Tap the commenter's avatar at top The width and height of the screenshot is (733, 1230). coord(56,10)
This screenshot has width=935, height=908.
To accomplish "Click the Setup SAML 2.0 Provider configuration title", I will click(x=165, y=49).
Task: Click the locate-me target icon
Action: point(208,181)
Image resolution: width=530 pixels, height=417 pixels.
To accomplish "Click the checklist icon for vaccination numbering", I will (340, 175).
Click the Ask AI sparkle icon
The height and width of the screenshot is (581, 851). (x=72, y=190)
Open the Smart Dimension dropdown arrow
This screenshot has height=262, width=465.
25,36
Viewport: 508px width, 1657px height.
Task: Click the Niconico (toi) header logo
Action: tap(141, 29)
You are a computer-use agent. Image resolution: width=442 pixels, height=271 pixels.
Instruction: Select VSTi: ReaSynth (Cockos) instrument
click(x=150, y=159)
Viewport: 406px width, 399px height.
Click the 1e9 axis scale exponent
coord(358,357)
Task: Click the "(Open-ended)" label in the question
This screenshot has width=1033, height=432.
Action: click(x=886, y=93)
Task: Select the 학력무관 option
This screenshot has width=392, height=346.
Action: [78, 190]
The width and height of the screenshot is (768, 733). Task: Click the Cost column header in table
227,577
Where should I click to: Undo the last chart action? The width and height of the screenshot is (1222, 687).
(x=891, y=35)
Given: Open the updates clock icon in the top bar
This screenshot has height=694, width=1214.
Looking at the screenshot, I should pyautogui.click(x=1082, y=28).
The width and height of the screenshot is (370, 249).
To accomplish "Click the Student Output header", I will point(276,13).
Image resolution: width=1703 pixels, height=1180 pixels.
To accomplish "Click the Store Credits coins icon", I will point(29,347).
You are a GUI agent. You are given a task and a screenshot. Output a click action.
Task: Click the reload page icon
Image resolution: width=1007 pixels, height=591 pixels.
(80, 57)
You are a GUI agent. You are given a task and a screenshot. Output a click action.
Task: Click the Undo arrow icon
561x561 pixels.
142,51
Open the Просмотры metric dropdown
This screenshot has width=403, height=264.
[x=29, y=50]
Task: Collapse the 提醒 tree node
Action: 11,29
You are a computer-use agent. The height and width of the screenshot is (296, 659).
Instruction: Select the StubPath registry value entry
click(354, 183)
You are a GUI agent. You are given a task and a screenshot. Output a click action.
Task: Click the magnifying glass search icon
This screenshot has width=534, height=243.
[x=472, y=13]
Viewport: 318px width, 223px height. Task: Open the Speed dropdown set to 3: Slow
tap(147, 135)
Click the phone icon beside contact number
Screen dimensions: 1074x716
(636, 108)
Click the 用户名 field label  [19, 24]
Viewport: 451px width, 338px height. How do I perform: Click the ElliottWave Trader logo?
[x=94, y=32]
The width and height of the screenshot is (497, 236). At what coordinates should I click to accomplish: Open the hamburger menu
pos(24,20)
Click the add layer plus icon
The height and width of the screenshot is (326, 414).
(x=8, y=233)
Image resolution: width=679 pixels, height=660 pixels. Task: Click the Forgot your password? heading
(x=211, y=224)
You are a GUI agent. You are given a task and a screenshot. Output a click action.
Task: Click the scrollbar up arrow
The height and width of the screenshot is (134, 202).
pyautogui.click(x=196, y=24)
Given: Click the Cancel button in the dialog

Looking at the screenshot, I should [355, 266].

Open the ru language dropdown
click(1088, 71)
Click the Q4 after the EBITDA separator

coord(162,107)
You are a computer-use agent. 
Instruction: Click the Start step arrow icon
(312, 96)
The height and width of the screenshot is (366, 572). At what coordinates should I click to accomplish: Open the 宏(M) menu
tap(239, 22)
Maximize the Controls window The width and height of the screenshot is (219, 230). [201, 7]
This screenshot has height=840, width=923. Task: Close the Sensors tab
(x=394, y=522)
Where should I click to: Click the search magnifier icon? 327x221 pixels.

= = = = = = =

## What is being asked
What is needed is an exact transcription of every entry above.

## Solution to the problem
Tap the commenter's avatar at top The width and height of the screenshot is (733, 1230). coord(56,10)
This screenshot has width=935, height=908.
To accomplish "Click the Setup SAML 2.0 Provider configuration title", I will click(x=165, y=49).
Task: Click the locate-me target icon
Action: point(208,181)
Image resolution: width=530 pixels, height=417 pixels.
To accomplish "Click the checklist icon for vaccination numbering", I will (340, 175).
Click the Ask AI sparkle icon
The height and width of the screenshot is (581, 851). (x=72, y=190)
Open the Smart Dimension dropdown arrow
This screenshot has height=262, width=465.
25,36
Viewport: 508px width, 1657px height.
Task: Click the Niconico (toi) header logo
Action: tap(141, 29)
You are a computer-use agent. Image resolution: width=442 pixels, height=271 pixels.
Instruction: Select VSTi: ReaSynth (Cockos) instrument
click(x=150, y=159)
Viewport: 406px width, 399px height.
Click the 1e9 axis scale exponent
coord(358,357)
Task: Click the "(Open-ended)" label in the question
This screenshot has width=1033, height=432.
Action: click(x=886, y=93)
Task: Select the 학력무관 option
This screenshot has width=392, height=346.
Action: [78, 190]
The width and height of the screenshot is (768, 733). Task: Click the Cost column header in table
227,577
Where should I click to: Undo the last chart action? The width and height of the screenshot is (1222, 687).
(x=891, y=35)
Given: Open the updates clock icon in the top bar
This screenshot has height=694, width=1214.
Looking at the screenshot, I should pyautogui.click(x=1082, y=28).
The width and height of the screenshot is (370, 249).
To accomplish "Click the Student Output header", I will point(276,13).
Image resolution: width=1703 pixels, height=1180 pixels.
To accomplish "Click the Store Credits coins icon", I will point(29,347).
You are a GUI agent. You are given a task and a screenshot. Output a click action.
Task: Click the reload page icon
Image resolution: width=1007 pixels, height=591 pixels.
(80, 57)
You are a GUI agent. You are given a task and a screenshot. Output a click action.
Task: Click the Undo arrow icon
561x561 pixels.
142,51
Open the Просмотры metric dropdown
This screenshot has width=403, height=264.
[x=29, y=50]
Task: Collapse the 提醒 tree node
Action: 11,29
You are a computer-use agent. The height and width of the screenshot is (296, 659).
Instruction: Select the StubPath registry value entry
click(354, 183)
You are a GUI agent. You are given a task and a screenshot. Output a click action.
Task: Click the magnifying glass search icon
This screenshot has width=534, height=243.
[x=472, y=13]
Viewport: 318px width, 223px height. Task: Open the Speed dropdown set to 3: Slow
tap(147, 135)
Click the phone icon beside contact number
Screen dimensions: 1074x716
(636, 108)
Click the 用户名 field label  [19, 24]
Viewport: 451px width, 338px height. How do I perform: Click the ElliottWave Trader logo?
[x=94, y=32]
The width and height of the screenshot is (497, 236). At what coordinates should I click to accomplish: Open the hamburger menu
pos(24,20)
Click the add layer plus icon
The height and width of the screenshot is (326, 414).
(x=8, y=233)
Image resolution: width=679 pixels, height=660 pixels. Task: Click the Forgot your password? heading
(x=211, y=224)
You are a GUI agent. You are given a task and a screenshot. Output a click action.
Task: Click the scrollbar up arrow
The height and width of the screenshot is (134, 202).
pyautogui.click(x=196, y=24)
Given: Click the Cancel button in the dialog

Looking at the screenshot, I should [355, 266].

Open the ru language dropdown
click(1088, 71)
Click the Q4 after the EBITDA separator

coord(162,107)
You are a computer-use agent. 
Instruction: Click the Start step arrow icon
(312, 96)
The height and width of the screenshot is (366, 572). At what coordinates should I click to accomplish: Open the 宏(M) menu
tap(239, 22)
Maximize the Controls window The width and height of the screenshot is (219, 230). [201, 7]
This screenshot has height=840, width=923. Task: Close the Sensors tab
(x=394, y=522)
Where should I click to: Click the search magnifier icon? 327x221 pixels.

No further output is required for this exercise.